What needs to be done
Report every line of the listing below in which the string "computer" appears.

========================================================================

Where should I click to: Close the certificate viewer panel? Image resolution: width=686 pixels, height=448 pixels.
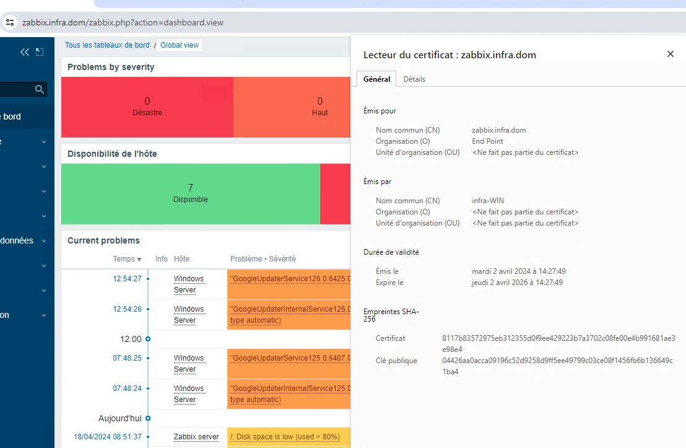(670, 55)
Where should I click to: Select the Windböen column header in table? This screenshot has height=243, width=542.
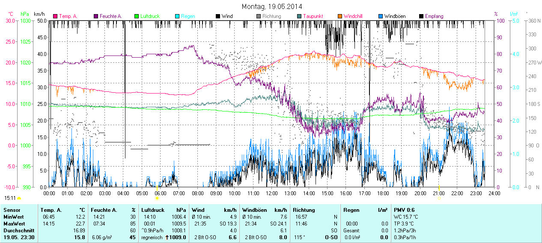(255, 210)
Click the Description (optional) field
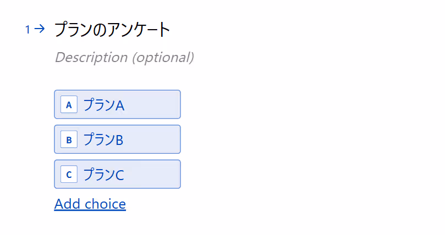This screenshot has height=235, width=445. [124, 58]
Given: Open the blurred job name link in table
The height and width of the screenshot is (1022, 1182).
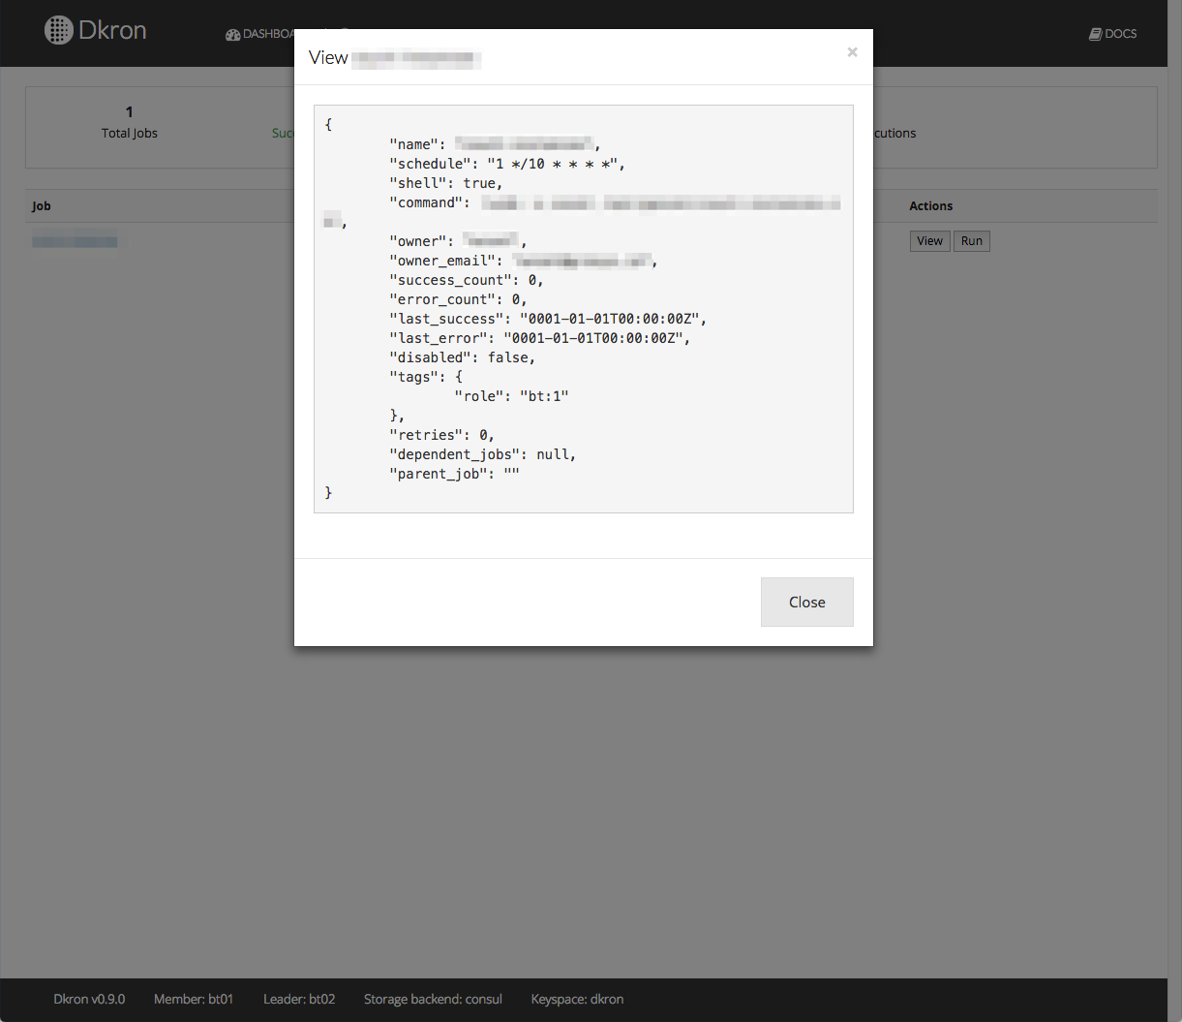Looking at the screenshot, I should tap(75, 241).
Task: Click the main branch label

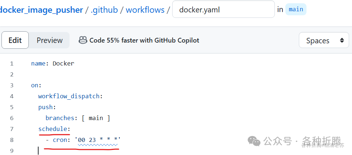Action: [296, 9]
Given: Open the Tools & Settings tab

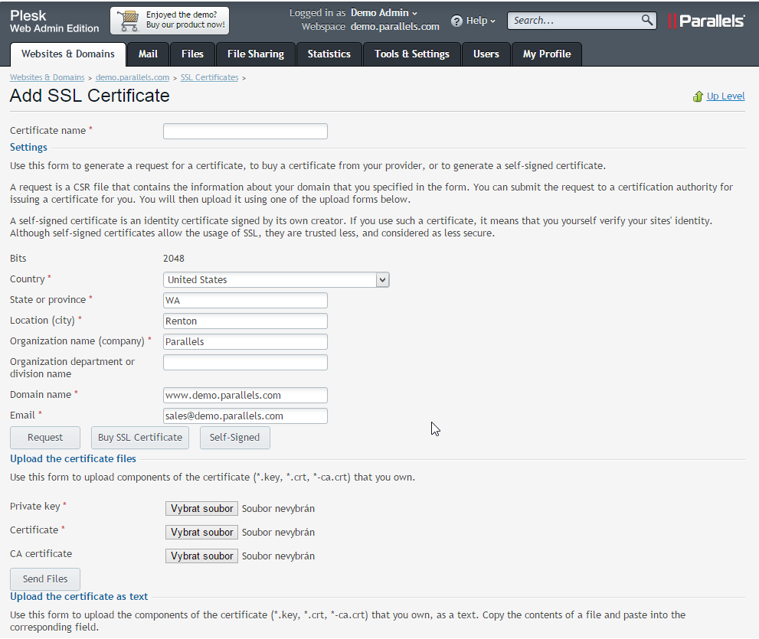Looking at the screenshot, I should [411, 54].
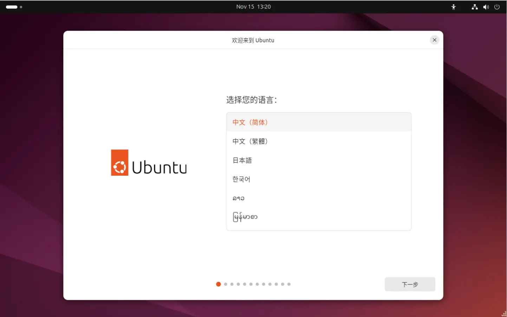Click the second progress step dot
Viewport: 507px width, 317px height.
(x=226, y=284)
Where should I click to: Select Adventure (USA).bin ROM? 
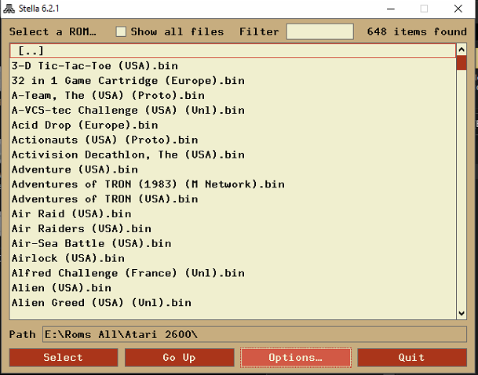pyautogui.click(x=75, y=169)
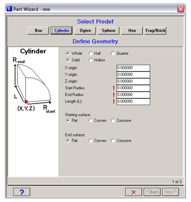Click the warning mark beside Start Radius
This screenshot has width=191, height=202.
tap(114, 88)
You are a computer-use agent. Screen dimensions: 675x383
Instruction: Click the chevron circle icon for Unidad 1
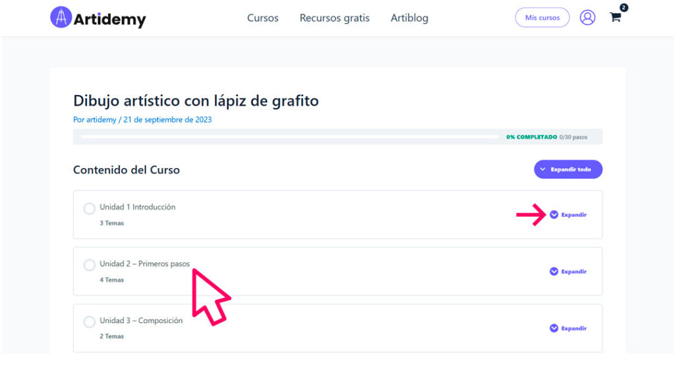point(554,215)
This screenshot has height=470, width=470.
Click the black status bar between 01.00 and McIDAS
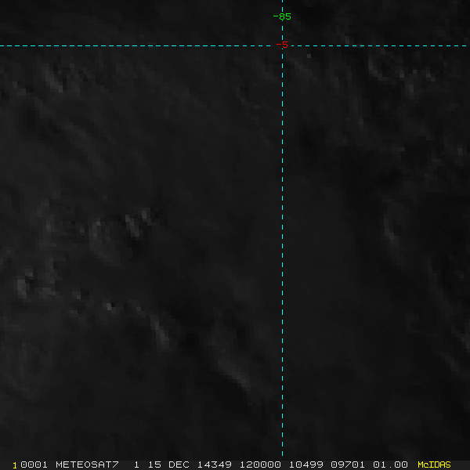pyautogui.click(x=413, y=465)
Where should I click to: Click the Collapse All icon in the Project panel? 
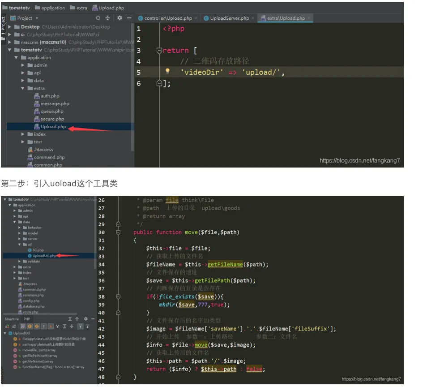tap(107, 18)
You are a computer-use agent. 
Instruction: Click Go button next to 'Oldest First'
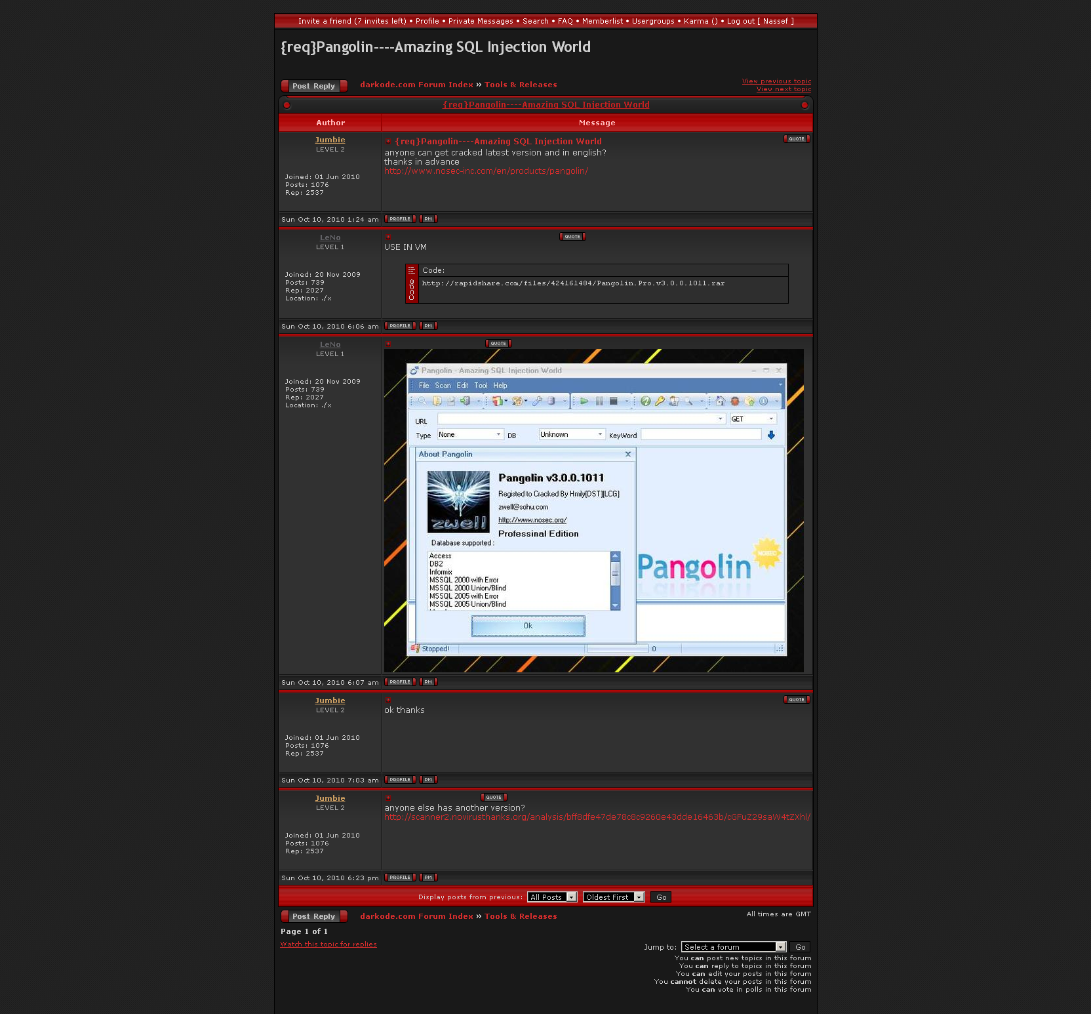point(661,897)
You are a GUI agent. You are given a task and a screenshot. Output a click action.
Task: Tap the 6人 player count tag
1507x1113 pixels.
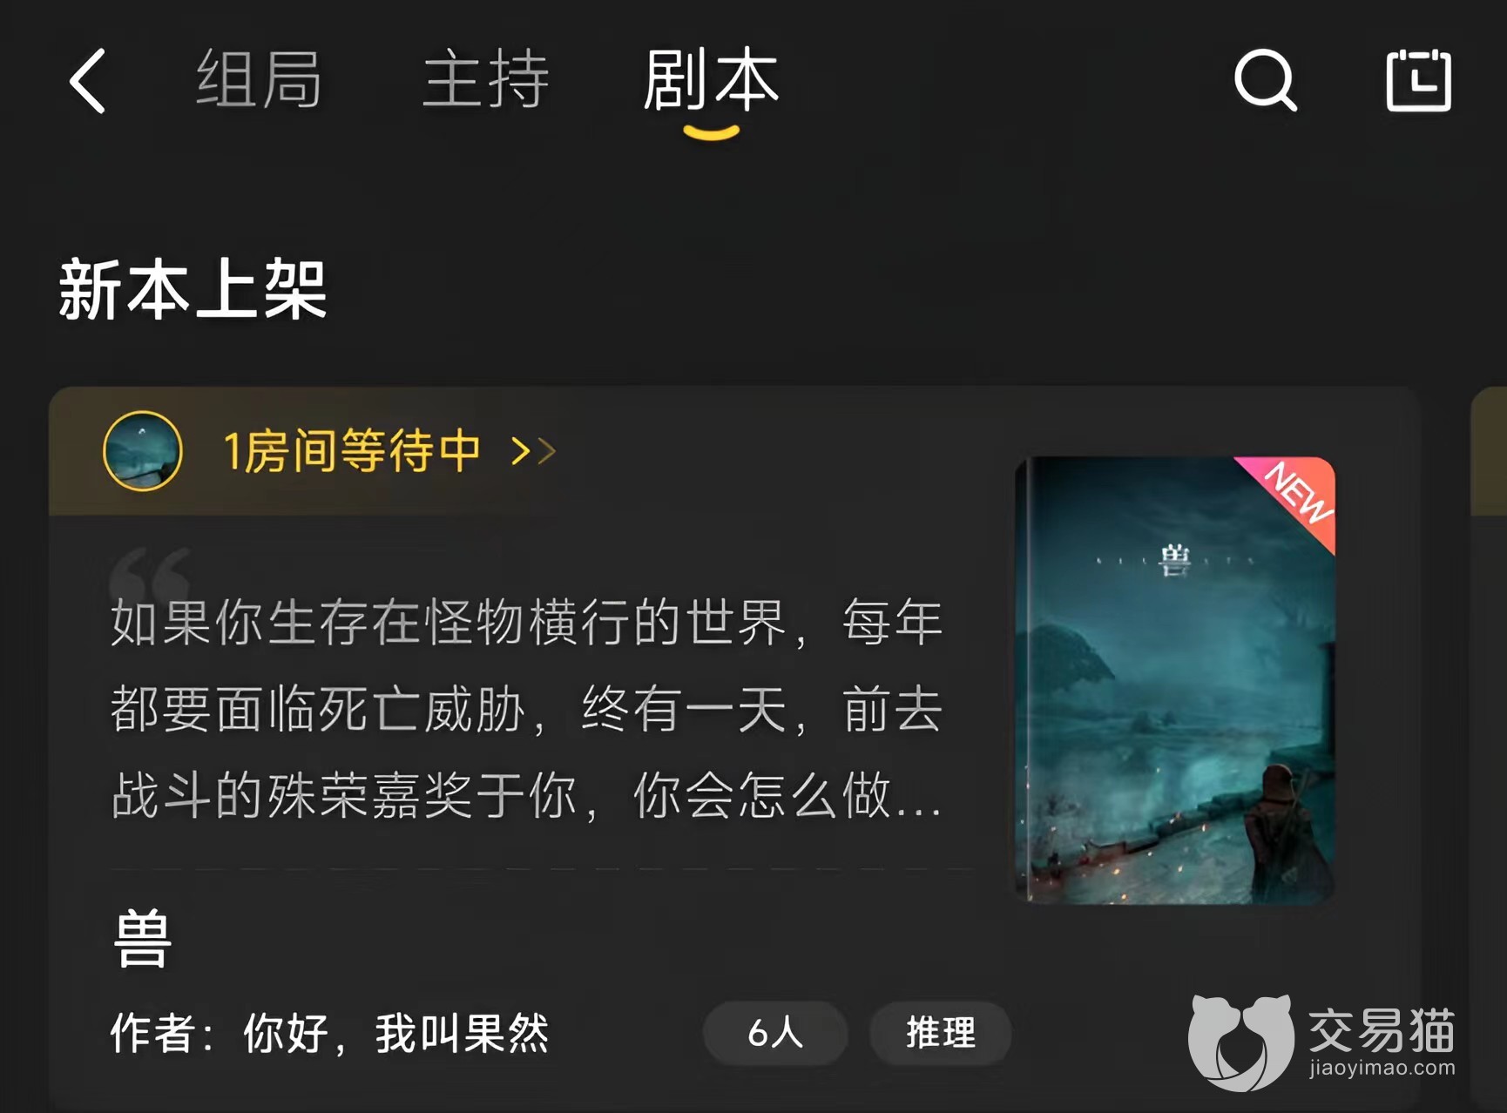[x=775, y=1033]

========================================================================

Task result
You are a computer-use agent. Screen dimensions: 675x383
You are a computer-use agent. 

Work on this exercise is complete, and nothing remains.